Leather-goods retailer Tuerkes files to reorganize

January 21, 1993|By Kim Clark | Kim Clark,Staff Writer

Tuerkes-Beckers Inc., the Savage-based owner of 30 leather goods stores in the mid-Atlantic, has filed for bankruptcy court protection, company officials said yesterday.

Company President William A. Tuerkes IV, great-grandson of the company's founder, said Tuerkes would close at least four stores, but hopes to reorganize under Chapter 11 of the U.S. Bankruptcy Code and remain in business.

"We've lived through recessions and depressions. . . . We certainly plan on pulling through this," Mr. Tuerkes said of the 93-year-old company.

Mark Ridgely, the company's chief financial officer, blamed the financial woes on a combination of cutbacks in consumers' discretionary spending -- since Tuerkes sells mostly luxury items such as briefcases, pocketbooks and shaving kits -- and banks' conservatism.

The company had been losing money for two years, he said. As a result, First National Bank of Maryland declined to renew its line of credit last month, Mr. Ridgely said.

First National spokesman William Frank said the bank would not comment on customers' transactions.

The Tuerkes family and other managers tried to persuade other area banks to provide financing, but failed, Mr. Ridgely said.

Then, when the retailer's managers realized the holiday selling season wouldn't bail them out, they decided to seek protection from creditors, he said.

Sales during the 1992 Christmas season were down slightly from the year before, probably because the company's cash crunch prevented it from carrying as wide a selection as it would have liked, he said. Also, concerns about the economy likely depressed purchases, he said.
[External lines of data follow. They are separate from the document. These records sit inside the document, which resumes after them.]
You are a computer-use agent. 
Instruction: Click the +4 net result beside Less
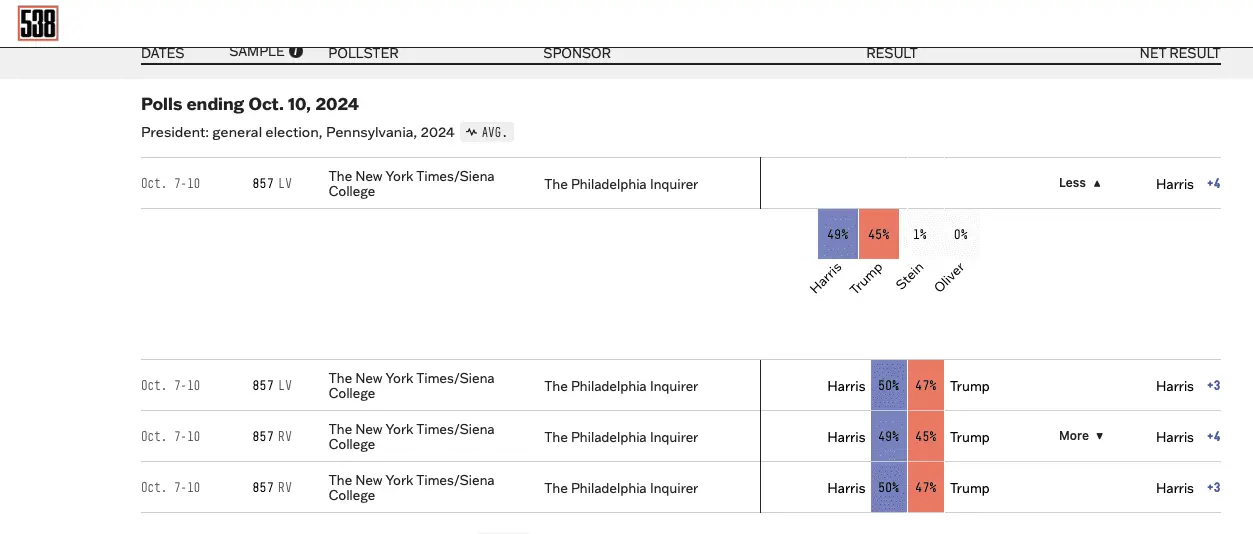(1214, 184)
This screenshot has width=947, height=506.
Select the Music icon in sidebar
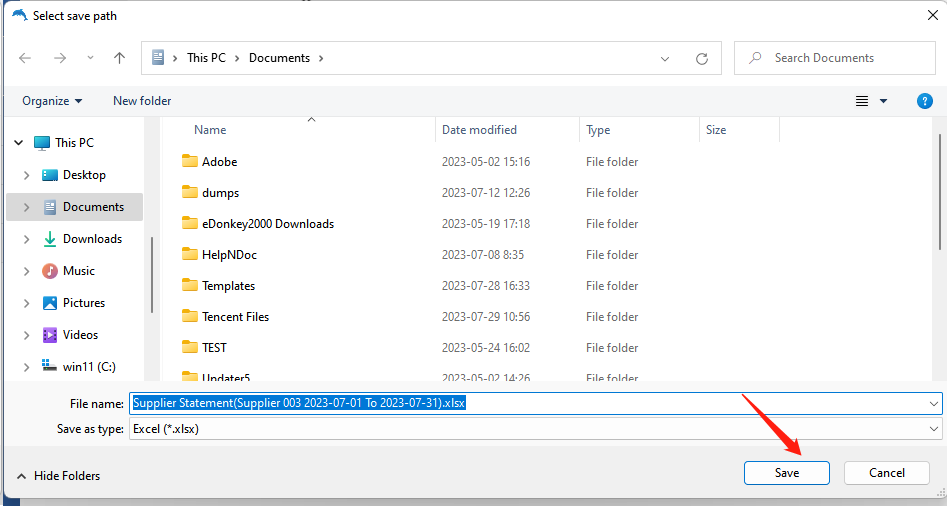tap(50, 271)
Mr. Tuerkes said the company planned to close its stores in the Security Square Mall and Eastpoint Mall soon. He said the company would also attempt to renegotiate leases or rid itself of money-losing operations, he said. Some of its stores, such as its operations at Towson Town Center and White Marsh Mall, are profitable.

Although some workers at some stores have already been laid off, Mr.Ridgely said he didn't expect to let go a large numbers of employees. The company has 260 workers, he said.
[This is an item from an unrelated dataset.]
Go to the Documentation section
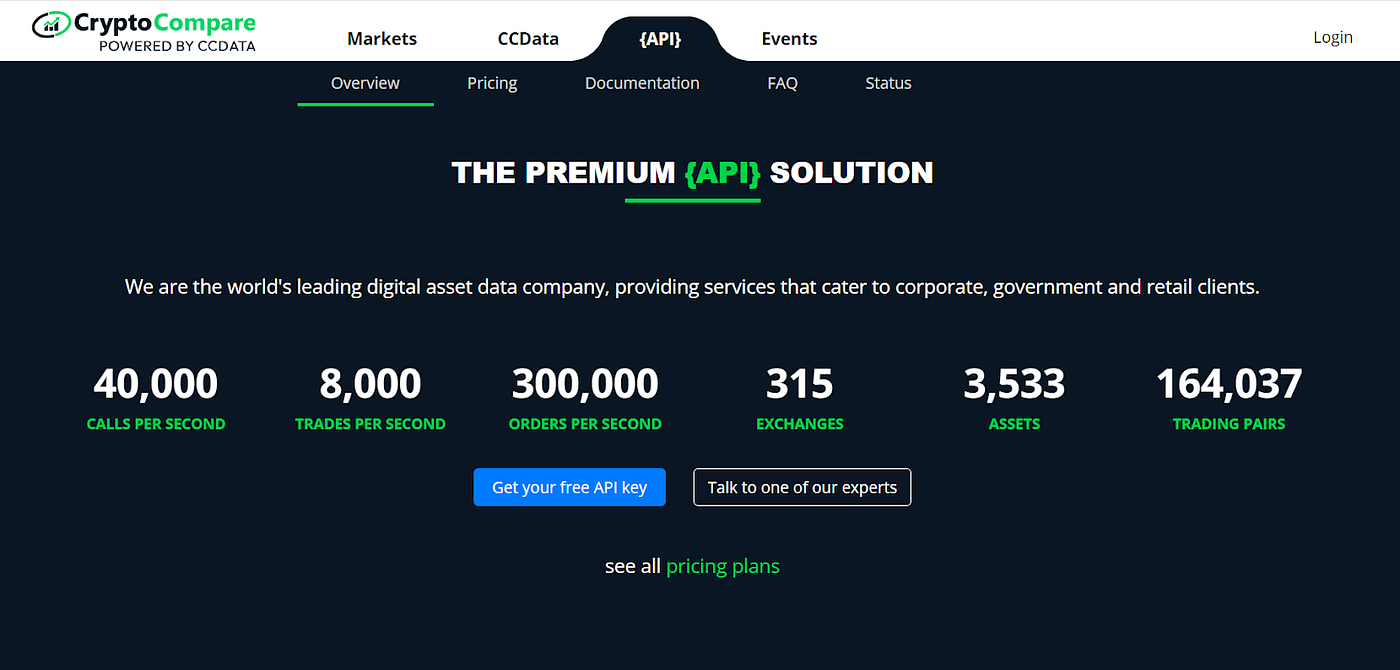 click(x=642, y=83)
He said the firm would try to reduce layoffs by transferring workers.

In its filing in federal bankruptcy court, the company listed assets of $8.4 million and liabilities of $5.7 million, all but about $1 million of which was owed to suppliers.

One local supplier, Clemco, a Baltimore maker of nylon garment bags, said it hadn't realized Tuerkes was having financial difficulties.

"They are a very conservative, very honorable business," said Clemco spokesman Jim Deutschendorf.